Si ce père de famille de Tomo, « marié à un blanche » et qui ne se revendique pas « indépendantiste » ni même de « la CCAT ou de l’USTKE » tient tant à parler de cette fameuse nuit de travail, c’est pour mieux expliquer sont état d’esprit au moment de son refus d’obtempérer. Avec une ligne de défense qui revient sans cesse à la barre au fil des dossiers : la milice. « J’ai pensé que c’était la milice, j’ai eu peur qu’on nous tue. Je n’ai pas vu les badges de la police. On a peur de tout le monde en ce moment, peur de la police, peur de la milice », explique Henrick W. sérieusement.

La présidente lui fait remarquer qu’aucune « procédure n’a été ouverte au tribunal sur ces supposées milices de blancs armés qui viennent sur les barrages indépendantistes tuer des kanaks.
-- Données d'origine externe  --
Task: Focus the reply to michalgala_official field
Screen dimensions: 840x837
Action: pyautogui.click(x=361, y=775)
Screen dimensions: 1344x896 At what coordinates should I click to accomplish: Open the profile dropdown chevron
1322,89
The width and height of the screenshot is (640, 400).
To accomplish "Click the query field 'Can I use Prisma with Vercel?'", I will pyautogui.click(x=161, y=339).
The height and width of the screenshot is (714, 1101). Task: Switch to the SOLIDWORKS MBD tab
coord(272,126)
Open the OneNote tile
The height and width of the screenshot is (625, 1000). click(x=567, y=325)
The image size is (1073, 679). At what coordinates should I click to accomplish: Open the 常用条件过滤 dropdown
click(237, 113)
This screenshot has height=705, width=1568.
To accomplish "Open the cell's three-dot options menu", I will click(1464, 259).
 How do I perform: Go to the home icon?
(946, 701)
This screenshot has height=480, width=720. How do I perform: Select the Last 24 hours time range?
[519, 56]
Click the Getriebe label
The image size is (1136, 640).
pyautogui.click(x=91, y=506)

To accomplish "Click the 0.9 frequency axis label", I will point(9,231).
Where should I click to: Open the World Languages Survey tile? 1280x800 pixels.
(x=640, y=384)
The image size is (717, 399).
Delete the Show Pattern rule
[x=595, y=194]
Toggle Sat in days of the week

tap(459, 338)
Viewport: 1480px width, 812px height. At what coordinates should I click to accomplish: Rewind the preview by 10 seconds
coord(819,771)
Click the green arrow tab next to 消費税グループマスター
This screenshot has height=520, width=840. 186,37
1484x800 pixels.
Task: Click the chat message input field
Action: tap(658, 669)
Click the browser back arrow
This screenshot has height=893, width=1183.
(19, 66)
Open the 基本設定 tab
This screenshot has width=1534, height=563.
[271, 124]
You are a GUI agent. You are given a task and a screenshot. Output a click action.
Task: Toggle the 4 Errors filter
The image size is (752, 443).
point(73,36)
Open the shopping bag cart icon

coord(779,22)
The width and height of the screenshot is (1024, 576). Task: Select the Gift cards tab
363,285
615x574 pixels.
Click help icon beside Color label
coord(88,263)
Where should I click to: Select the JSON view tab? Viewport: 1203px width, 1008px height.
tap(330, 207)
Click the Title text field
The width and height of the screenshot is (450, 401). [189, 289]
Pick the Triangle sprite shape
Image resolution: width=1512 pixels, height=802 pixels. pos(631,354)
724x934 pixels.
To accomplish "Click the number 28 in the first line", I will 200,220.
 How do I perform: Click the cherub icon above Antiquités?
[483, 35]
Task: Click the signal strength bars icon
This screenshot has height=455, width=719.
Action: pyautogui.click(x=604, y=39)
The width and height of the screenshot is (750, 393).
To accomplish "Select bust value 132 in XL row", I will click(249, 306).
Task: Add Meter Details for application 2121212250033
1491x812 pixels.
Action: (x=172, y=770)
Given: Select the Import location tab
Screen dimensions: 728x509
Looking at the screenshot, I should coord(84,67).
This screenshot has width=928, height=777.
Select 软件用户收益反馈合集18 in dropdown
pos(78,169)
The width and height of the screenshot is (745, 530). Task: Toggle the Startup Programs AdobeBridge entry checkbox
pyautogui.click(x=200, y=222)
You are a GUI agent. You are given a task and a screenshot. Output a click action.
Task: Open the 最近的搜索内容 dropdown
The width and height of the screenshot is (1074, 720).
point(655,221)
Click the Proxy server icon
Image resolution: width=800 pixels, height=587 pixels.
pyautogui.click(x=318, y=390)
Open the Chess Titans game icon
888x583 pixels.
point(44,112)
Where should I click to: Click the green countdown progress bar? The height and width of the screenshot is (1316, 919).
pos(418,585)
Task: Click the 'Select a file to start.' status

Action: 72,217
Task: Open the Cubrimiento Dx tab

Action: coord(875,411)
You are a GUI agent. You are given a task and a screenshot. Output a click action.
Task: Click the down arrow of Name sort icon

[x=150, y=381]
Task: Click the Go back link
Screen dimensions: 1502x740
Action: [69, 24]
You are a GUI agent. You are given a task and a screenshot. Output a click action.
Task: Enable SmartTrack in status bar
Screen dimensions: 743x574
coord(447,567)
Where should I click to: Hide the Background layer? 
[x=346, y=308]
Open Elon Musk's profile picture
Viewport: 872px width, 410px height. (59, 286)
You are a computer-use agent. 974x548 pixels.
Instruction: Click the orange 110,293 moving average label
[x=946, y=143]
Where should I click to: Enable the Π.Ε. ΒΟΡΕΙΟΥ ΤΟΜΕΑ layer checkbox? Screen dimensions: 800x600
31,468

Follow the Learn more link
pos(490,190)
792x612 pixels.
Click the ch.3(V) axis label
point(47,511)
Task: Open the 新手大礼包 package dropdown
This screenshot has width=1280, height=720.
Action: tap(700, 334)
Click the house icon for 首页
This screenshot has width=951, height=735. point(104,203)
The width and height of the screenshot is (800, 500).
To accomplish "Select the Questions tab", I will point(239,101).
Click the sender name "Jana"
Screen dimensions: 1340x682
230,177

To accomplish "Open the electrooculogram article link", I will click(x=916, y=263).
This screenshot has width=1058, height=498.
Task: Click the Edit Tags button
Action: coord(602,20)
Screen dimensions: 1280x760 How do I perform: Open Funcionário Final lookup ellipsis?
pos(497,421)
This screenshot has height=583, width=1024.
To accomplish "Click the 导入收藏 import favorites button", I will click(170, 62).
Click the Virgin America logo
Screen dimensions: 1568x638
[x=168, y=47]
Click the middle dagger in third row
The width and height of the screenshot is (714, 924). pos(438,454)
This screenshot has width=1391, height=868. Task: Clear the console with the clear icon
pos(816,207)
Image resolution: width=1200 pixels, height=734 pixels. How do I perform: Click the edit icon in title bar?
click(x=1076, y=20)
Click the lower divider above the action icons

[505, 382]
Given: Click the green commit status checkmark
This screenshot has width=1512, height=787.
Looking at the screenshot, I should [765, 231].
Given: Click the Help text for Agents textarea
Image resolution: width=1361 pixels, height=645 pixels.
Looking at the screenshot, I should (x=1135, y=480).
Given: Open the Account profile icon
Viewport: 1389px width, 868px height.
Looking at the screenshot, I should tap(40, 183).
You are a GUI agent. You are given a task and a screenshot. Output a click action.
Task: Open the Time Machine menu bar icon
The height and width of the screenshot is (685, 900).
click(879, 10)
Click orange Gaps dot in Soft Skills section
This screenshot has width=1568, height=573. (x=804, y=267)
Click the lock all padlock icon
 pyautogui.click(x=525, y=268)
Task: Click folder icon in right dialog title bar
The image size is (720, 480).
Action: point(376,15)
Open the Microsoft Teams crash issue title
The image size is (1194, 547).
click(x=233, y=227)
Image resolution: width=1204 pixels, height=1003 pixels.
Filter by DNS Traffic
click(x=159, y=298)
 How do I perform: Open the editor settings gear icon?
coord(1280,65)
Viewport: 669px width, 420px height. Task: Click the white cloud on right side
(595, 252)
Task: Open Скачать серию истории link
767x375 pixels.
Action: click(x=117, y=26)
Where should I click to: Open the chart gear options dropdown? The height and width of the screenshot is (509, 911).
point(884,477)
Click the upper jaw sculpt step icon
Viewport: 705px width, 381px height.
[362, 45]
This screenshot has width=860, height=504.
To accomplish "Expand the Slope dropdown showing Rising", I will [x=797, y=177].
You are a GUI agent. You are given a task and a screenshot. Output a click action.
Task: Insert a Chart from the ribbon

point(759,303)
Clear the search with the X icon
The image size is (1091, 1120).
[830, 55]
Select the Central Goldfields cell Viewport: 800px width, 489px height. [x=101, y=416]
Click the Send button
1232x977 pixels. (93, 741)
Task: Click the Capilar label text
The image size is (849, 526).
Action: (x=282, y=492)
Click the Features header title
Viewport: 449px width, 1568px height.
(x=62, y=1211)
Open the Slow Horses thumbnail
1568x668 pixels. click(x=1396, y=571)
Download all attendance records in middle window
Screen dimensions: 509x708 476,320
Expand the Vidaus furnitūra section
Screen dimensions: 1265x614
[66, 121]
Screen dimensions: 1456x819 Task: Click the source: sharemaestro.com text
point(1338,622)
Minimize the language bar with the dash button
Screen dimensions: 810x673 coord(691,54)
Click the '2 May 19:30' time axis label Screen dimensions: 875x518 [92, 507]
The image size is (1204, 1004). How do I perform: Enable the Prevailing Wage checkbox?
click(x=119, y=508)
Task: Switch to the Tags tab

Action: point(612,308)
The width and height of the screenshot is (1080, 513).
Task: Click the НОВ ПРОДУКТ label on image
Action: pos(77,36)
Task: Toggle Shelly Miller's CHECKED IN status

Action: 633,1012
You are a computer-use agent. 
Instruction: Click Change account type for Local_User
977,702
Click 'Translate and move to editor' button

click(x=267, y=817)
Ça n’a jamais été vérifié. » L’homme n’a pas l’air totalement convaincu et répond alors du tac-au-tac : « si c’est faux la milice, qui a tué les jeunes à Ducos ? ».

Son avocat prend le relais et dénonce la présentation du dossier qui voudrait « que mon client transporte des militants de barrage en barrage. Mais c’est faux ! On veut le salir. C’est un kanak qui était coincé et pris au piège par ces jeunes surexcités, shootés aux amphétamines, sans foi ni loi et manipulés par la CCAT qui a foutu le bordel en Nouvelle-Calédonie ».

Les milices, « c’est une invention »

Cinq ans de prison ferme et l’interdiction des droits civiques sont requis à l’encontre d’Henrick W. qui a « foncé sur un policier » alors qu’il était au volant d’un Dodge Ram qui peut être transformé « en char d’assaut ».

Le procureur Richard Dutot rappelle à la juridiction que le 15 mai, Nouméa a fait face à « une insurrection. Des bâtiments, entreprises, écoles, pharmacies, docks, églises ou des magasins ont été pillés et incendiés. Ce jour-là, des émeutiers ont même tenté de prendre d’assaut le commissariat central. Les quartiers Nord ont été abandonnés. Les policiers sont intervenus au péril de leur vie. » Le magistrat conclut : « les milices qui tuent des émeutiers, c’est une invention, une création de toutes pièces ».

Avant que le tribunal se retire délibérer, le chauffard a présenté ses « excuses » « envers le policier qui a pensé que je voulais lui ôter la vie. Ce n’était pas le cas. »

Une peine de deux ans de prison ferme a été décernée par la juridiction, qui a maintenu en détention le père de famille. Il avait précédemment décrit sa première nuit en détention provisoire : « on est cinq dans une cellule pour deux, c’est difficile ».